--- begin DATA SHOWN ---
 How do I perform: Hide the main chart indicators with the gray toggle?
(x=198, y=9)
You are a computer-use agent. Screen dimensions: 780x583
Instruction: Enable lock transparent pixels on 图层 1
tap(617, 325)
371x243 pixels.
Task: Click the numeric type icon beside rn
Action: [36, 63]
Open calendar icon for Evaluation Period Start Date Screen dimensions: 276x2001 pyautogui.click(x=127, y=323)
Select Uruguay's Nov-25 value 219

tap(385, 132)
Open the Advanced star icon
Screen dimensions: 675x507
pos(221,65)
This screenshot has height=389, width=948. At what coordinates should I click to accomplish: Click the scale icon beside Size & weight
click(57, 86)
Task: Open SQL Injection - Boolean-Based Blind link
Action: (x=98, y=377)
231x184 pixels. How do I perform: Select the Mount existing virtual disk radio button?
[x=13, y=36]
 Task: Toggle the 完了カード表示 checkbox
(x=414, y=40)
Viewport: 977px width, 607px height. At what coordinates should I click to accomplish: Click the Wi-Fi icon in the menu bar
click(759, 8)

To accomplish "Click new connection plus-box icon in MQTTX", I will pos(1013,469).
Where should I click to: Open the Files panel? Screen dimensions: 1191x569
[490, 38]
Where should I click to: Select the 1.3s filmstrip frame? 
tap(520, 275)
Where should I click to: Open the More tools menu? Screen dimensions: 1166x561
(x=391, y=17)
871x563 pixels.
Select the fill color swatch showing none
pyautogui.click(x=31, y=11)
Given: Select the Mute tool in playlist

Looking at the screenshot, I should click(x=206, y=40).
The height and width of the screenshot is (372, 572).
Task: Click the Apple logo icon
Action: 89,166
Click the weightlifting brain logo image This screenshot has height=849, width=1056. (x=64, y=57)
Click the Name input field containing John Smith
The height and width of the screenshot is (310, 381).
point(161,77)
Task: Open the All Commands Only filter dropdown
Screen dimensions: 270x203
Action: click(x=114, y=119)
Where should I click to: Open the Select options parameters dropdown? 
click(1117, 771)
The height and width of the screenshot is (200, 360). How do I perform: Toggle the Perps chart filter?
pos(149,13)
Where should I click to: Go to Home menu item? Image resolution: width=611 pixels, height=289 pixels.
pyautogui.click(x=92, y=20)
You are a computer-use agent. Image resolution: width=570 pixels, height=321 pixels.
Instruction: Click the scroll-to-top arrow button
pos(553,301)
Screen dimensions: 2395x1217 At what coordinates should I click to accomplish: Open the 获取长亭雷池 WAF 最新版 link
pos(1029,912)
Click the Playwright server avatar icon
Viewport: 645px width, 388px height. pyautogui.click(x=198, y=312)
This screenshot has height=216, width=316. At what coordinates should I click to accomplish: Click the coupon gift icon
--- end DATA SHOWN ---
● STATED TASK
Reproduce all of the material above line for line, with no changes.

● RESULT
 How do I perform: Hide the main chart indicators with the gray toggle?
(x=198, y=9)
You are a computer-use agent. Screen dimensions: 780x583
Instruction: Enable lock transparent pixels on 图层 1
tap(617, 325)
371x243 pixels.
Task: Click the numeric type icon beside rn
Action: [36, 63]
Open calendar icon for Evaluation Period Start Date Screen dimensions: 276x2001 pyautogui.click(x=127, y=323)
Select Uruguay's Nov-25 value 219

tap(385, 132)
Open the Advanced star icon
Screen dimensions: 675x507
pos(221,65)
This screenshot has height=389, width=948. At what coordinates should I click to accomplish: Click the scale icon beside Size & weight
click(57, 86)
Task: Open SQL Injection - Boolean-Based Blind link
Action: (x=98, y=377)
231x184 pixels. How do I perform: Select the Mount existing virtual disk radio button?
[x=13, y=36]
 Task: Toggle the 完了カード表示 checkbox
(x=414, y=40)
Viewport: 977px width, 607px height. At what coordinates should I click to accomplish: Click the Wi-Fi icon in the menu bar
click(759, 8)

To accomplish "Click new connection plus-box icon in MQTTX", I will pos(1013,469).
Where should I click to: Open the Files panel? Screen dimensions: 1191x569
[490, 38]
Where should I click to: Select the 1.3s filmstrip frame? 
tap(520, 275)
Where should I click to: Open the More tools menu? Screen dimensions: 1166x561
(x=391, y=17)
871x563 pixels.
Select the fill color swatch showing none
pyautogui.click(x=31, y=11)
Given: Select the Mute tool in playlist

Looking at the screenshot, I should click(x=206, y=40).
The height and width of the screenshot is (372, 572).
Task: Click the Apple logo icon
Action: 89,166
Click the weightlifting brain logo image This screenshot has height=849, width=1056. (x=64, y=57)
Click the Name input field containing John Smith
The height and width of the screenshot is (310, 381).
point(161,77)
Task: Open the All Commands Only filter dropdown
Screen dimensions: 270x203
Action: click(x=114, y=119)
Where should I click to: Open the Select options parameters dropdown? 
click(1117, 771)
The height and width of the screenshot is (200, 360). How do I perform: Toggle the Perps chart filter?
pos(149,13)
Where should I click to: Go to Home menu item? Image resolution: width=611 pixels, height=289 pixels.
pyautogui.click(x=92, y=20)
You are a computer-use agent. Image resolution: width=570 pixels, height=321 pixels.
Instruction: Click the scroll-to-top arrow button
pos(553,301)
Screen dimensions: 2395x1217 At what coordinates should I click to accomplish: Open the 获取长亭雷池 WAF 最新版 link
pos(1029,912)
Click the Playwright server avatar icon
Viewport: 645px width, 388px height. pyautogui.click(x=198, y=312)
This screenshot has height=216, width=316. At what coordinates should I click to accomplish: Click the coupon gift icon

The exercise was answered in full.